Now, if she becomes general secretary of the Aragonese PSOE, Pilar Alegría (Zaragoza, 1977) would also bring a novelty that reflects the importance that the territory has in this party: she would be the first person in more than 30 years to lead the formation without having previously presided over a provincial deputation.
At 47 years old, Alegría would complete a circle at the head of the Aragonese PSOE that – after being a national deputy at just 31 years old – took her to the Organization Secretariat of Javier Lambán in 2014, regional councilor with the Ejean leader and later appointed by him to lead the PSOE candidacy in Zaragoza in the 2019 municipal elections.

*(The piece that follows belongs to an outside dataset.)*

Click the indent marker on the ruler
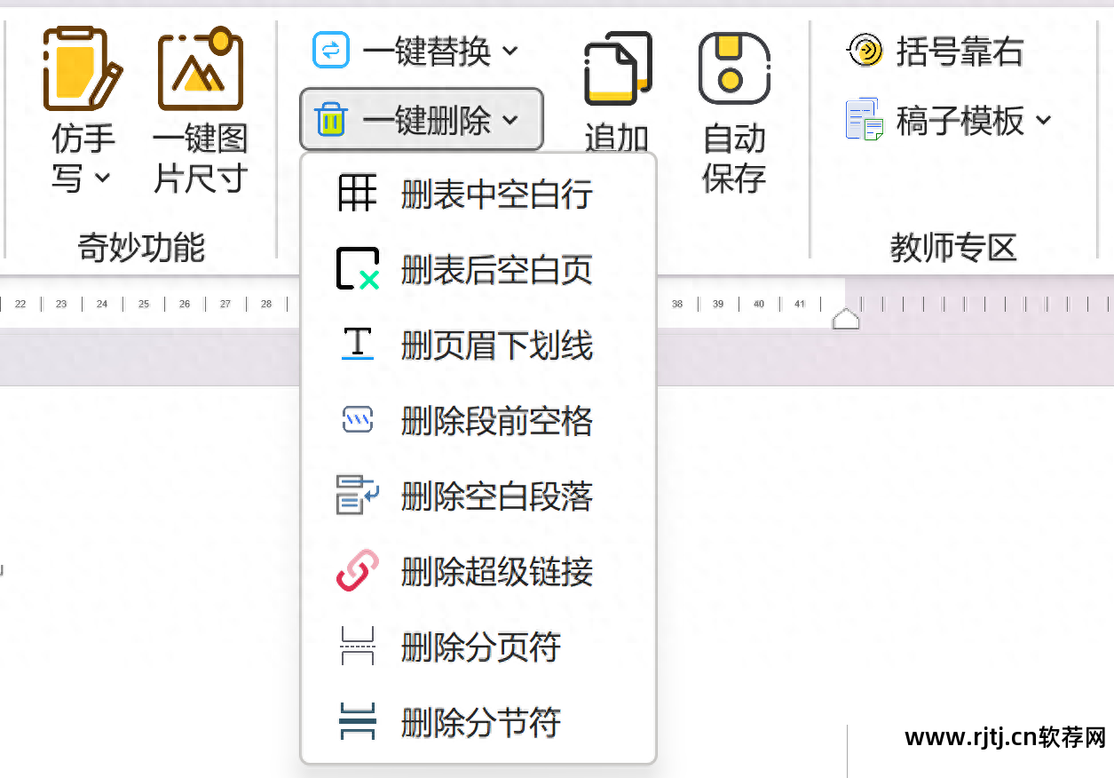 click(x=846, y=315)
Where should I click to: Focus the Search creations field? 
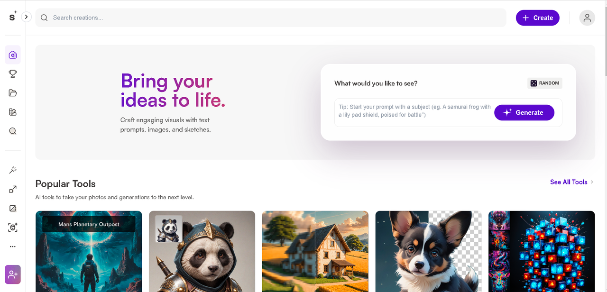point(271,18)
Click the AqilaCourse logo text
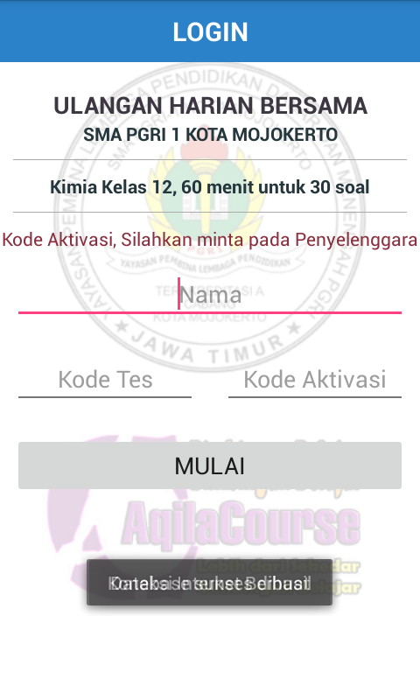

It was precisely the design of the electoral list in those elections that broke the relationship between Lambán and Alegría: the candidate challenged her general secretary and opted for names different from those proposed by the organization. Faced with the dilemma, Ferraz gave his support to the current minister as expected and finalized the divorce between them. Politics has these things: not long before, Alegría had been the visible face in Aragón of Susana Díaz in the fratricidal primaries that Pedro Sánchez won.
Lambán’s break with the federal leadership came in any case from before, in 2017, when in the primaries that the party was going to hold that fall, Sánchez launched an alternative candidacy to the then general secretary, despite his status as regional president. Lambán defeated Carmen Dueso and won the first battle against Ferraz. But the war continued.
In the municipal elections of the 19th, Pilar Alegría defeated Jorge Azcón -something that the sector of the Executive spokesperson will not stop repeating in case she takes the reins of the Aragonese PSOE-, although the support of Albert Ribera’s Ciudadanos for the popular deprived the winner of becoming mayor.
It was a hectic period for Alegría, who in just half a year held three positions: regional councilor, councilor in Zaragoza and, since February 2020, Government delegate in Aragon. With this appointment of Pedro Sánchez, the woman from Zaragoza confirmed herself as the antagonist to Javier Lambán who was increasingly at odds with Ferraz. The President of the Government did not even bother to consult with the Aragonese leadership about the election of Alegría. A symptom of the schism between Madrid and Zaragoza: two years earlier, Sánchez and Lambán had agreed on the name of the delegate, then Carmen Sánchez.
Furthermore, with her escape from the City Council, Alegría beheaded a municipal group designed by herself in Zaragoza, with much more technical than political weight, and left the field open for Azcón, now president of the Government of Aragon.
At that time, Javier Lambán hid his distance from Pedro Sánchez’s policies in the central government less and less, to the same extent that Alegría was gaining strength in Sánchez’s Executive: Minister of Education, spokesperson in the federal executive of the PSOE and spokesman for the central executive.
Already fully aligned with the Alto Aragonese federation against those of Zaragoza -controlled by Javier Lambán- and Teruel -with Mayte Pérez at the helm-, Alegría is now trying to open a gap in the Zaragoza province and in its capital, aware that its fate is passing to gain enough support in the main pool of Aragonese PSOE militants.